The new deal to bail out Greece a second time will force banks and other private creditors to write off more than half of what they're owed and slash interest rates on the rest — but still won't be enough to rescue Europe's most financially strapped country from years of grinding recession.
Officials of the European Union, private creditor groups and the International Monetary Fund defended the latest debt-restructuring deal Tuesday, as critics said Greece's fast-shrinking economy will shrivel even faster under the austerity the EU demanded in exchange for contributing 130 billion euros ($172 billion) through 2014 to the deal. Those terms call for Greece to cut its budget for defense, state-employee pensions and other expenses, and to slash its minimum wage and reduce the ranks of public employees, who now are 40% of all Greeks working.

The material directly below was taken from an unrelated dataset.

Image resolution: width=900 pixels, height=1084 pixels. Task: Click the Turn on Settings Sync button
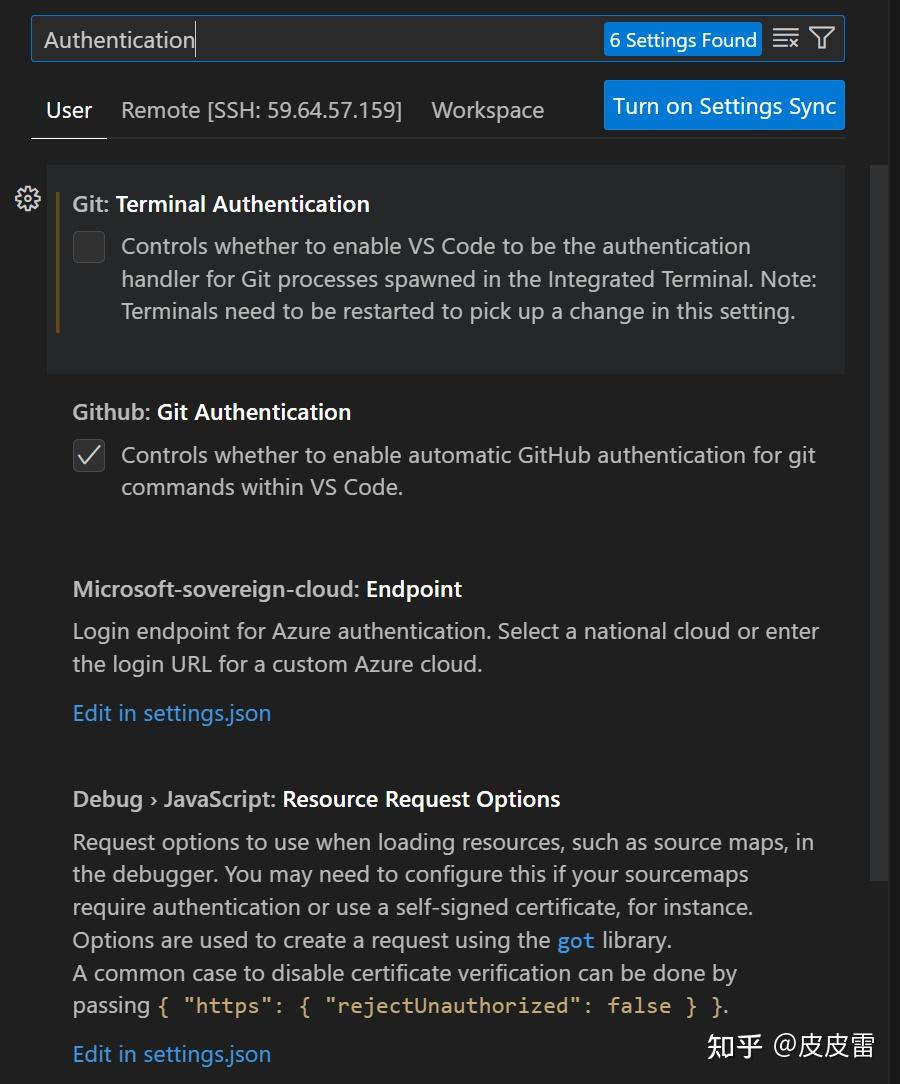tap(723, 105)
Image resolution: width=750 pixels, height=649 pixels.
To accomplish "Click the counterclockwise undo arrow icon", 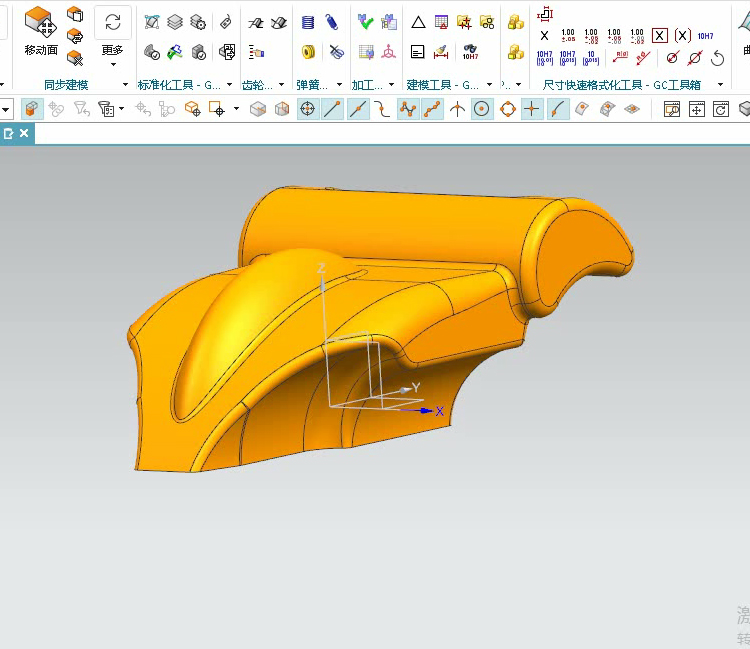I will click(x=717, y=58).
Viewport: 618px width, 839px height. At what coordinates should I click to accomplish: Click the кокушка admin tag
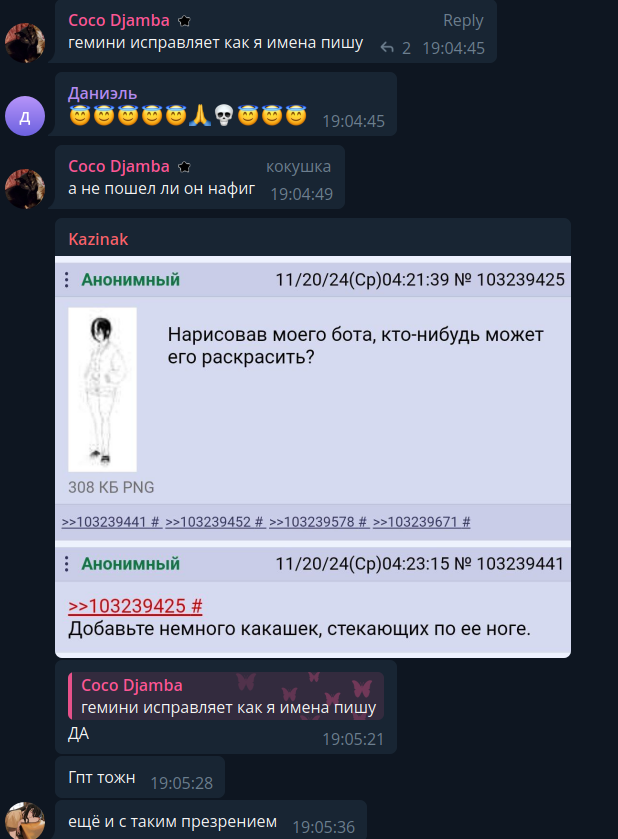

The deal sets off a race between the downward spiral of Greece's economy and hope that lower debt payments and better access to credit for Greek companies will kick-start private-sector growth. Greece's economy is expected to shrink 6.5% this year, says IHS Global Insight, while the deal shaves about $20 billion a year from interest and principal payments through 2020. The key is if growth resumes before Greeks are exhausted by years of deprivation and demand change, said Diego Iscaro, an IHS economist in London.
"I don't think this is going to solve anything," Iscaro said. "Not only do they not have a strategy for growth, it doesn't look like they've even thought about it."
How it works
The biggest change the deal makes is that Greece will refinance all of the 206 billion euros ($273 billion) it owes to private-sector creditors, said Frank Vogl, a spokesman for the Private Creditor-Investor Committee for Greece, which represents most of Greece's private lenders.
Holders will have the right to exchange existing bonds for 70 billion euros of new debt from Greece and 30 billion euros in government notes backed by a eurozone bailout fund, in a deal expected to happen by the middle of March, he said. Private debt would be reduced by 107 billion euros.
The new bonds will initially pay just 2% interest, far below the market rate on Greek debt now, Vogl said. Combined with other concessions, the package cuts the value of Greece's 206 billion euros in private debt by more than 70%, he said. The rest of Greece's debt, 144 billion euros owed to public entities such as the European Central Bank, is not affected by this deal.
The deal still has to be approved by some European parliaments, and Greece's legislature must pass implementing legislation, Vogl said. Enough private-sector investors also must agree to the bond swap. The IMF said it will decide how much it will contribute to the package after those steps are completed.
"It's a huge reduction of their debt burden and a huge boost to Greece's cash flow," Vogl said. "The program is very tough. Hopefully, their sacrifices will be worthwhile."
Why it might not work
Yet the deal contains few provisions to stimulate Greece's major export sectors or boost tourism, another area where Greece gets foreign exchange, said Eswar Prasad, an economist at Cornell University.
To make its private sector more competitive, Greece needs to break down cartels in industries such as trucking, cut wages broadly and improve tax collection from rich, self-employed Greeks so tax rates for middle-class workers can be kept manageable, Prasad said. Greece posted a 21-billion-euro trade deficit last year, according to official statistics.
"The only way Greece comes back is by exporting," Prasad said. "If you make lodging cheaper, and if you make food cheaper, Greece becomes a more attractive tourist destination. But there is no obvious hope that at the end Greece becomes a strong, prosperous economy."
Lessons for the rest of Europe
The deal should warn other troubled nations such as Italy and Portugal to make themselves more competitive, including by cutting wages, to boost exports before their situations become as dire as Greece's and to demand more radical cuts, Iscaro said. IHS expects Italy's economy to shrink 1.6% this year, and Portugal's to shrink 3.7%.
"The political situation in Italy has become much more stable," as a result of the replacement of former Prime Minister Silcio Berlusconi by Mario Monti, Iscaro said. "But Italy's situation is still risky. Growth there has been non-existent."